* **INFORMATION SUPPLIED**:
----

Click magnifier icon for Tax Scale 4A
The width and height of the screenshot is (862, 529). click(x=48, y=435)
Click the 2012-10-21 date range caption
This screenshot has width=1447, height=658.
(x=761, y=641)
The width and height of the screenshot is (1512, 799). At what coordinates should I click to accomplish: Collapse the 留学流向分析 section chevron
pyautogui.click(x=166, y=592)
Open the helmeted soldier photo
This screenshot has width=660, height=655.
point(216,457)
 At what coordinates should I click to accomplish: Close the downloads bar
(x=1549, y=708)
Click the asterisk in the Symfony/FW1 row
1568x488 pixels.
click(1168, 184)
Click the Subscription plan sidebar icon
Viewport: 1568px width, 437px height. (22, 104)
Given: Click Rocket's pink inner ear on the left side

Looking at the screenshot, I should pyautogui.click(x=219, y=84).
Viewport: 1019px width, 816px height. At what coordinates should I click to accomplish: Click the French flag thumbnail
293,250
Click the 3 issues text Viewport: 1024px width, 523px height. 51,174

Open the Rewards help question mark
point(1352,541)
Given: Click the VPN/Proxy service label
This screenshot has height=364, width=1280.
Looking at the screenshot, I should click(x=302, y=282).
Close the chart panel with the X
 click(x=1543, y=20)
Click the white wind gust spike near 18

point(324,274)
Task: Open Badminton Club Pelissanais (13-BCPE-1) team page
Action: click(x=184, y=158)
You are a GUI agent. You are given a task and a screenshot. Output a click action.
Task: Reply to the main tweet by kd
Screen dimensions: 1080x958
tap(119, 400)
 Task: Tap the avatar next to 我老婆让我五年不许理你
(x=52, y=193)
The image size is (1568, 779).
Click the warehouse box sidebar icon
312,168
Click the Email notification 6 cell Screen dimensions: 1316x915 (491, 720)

----

* **WHAT IS ASKED**:
Turn the records above into a numbered list, one line per item, leaving out blank lines.

* **REPLY**:
1. Click magnifier icon for Tax Scale 4A
2. The width and height of the screenshot is (862, 529). click(x=48, y=435)
3. Click the 2012-10-21 date range caption
4. This screenshot has width=1447, height=658.
5. (x=761, y=641)
6. The width and height of the screenshot is (1512, 799). At what coordinates should I click to accomplish: Collapse the 留学流向分析 section chevron
7. pyautogui.click(x=166, y=592)
8. Open the helmeted soldier photo
9. This screenshot has width=660, height=655.
10. point(216,457)
11.  At what coordinates should I click to accomplish: Close the downloads bar
12. (x=1549, y=708)
13. Click the asterisk in the Symfony/FW1 row
14. 1568x488 pixels.
15. click(1168, 184)
16. Click the Subscription plan sidebar icon
17. Viewport: 1568px width, 437px height. (22, 104)
18. Given: Click Rocket's pink inner ear on the left side
19. Looking at the screenshot, I should pyautogui.click(x=219, y=84).
20. Viewport: 1019px width, 816px height. At what coordinates should I click to accomplish: Click the French flag thumbnail
21. 293,250
22. Click the 3 issues text Viewport: 1024px width, 523px height. 51,174
23. Open the Rewards help question mark
24. point(1352,541)
25. Given: Click the VPN/Proxy service label
26. This screenshot has height=364, width=1280.
27. Looking at the screenshot, I should click(x=302, y=282).
28. Close the chart panel with the X
29.  click(x=1543, y=20)
30. Click the white wind gust spike near 18
31. point(324,274)
32. Task: Open Badminton Club Pelissanais (13-BCPE-1) team page
33. Action: click(x=184, y=158)
34. You are a GUI agent. You are given a task and a screenshot. Output a click action.
35. Task: Reply to the main tweet by kd
36. Screen dimensions: 1080x958
37. tap(119, 400)
38.  Task: Tap the avatar next to 我老婆让我五年不许理你
39. (x=52, y=193)
40. The image size is (1568, 779).
41. Click the warehouse box sidebar icon
42. 312,168
43. Click the Email notification 6 cell Screen dimensions: 1316x915 (491, 720)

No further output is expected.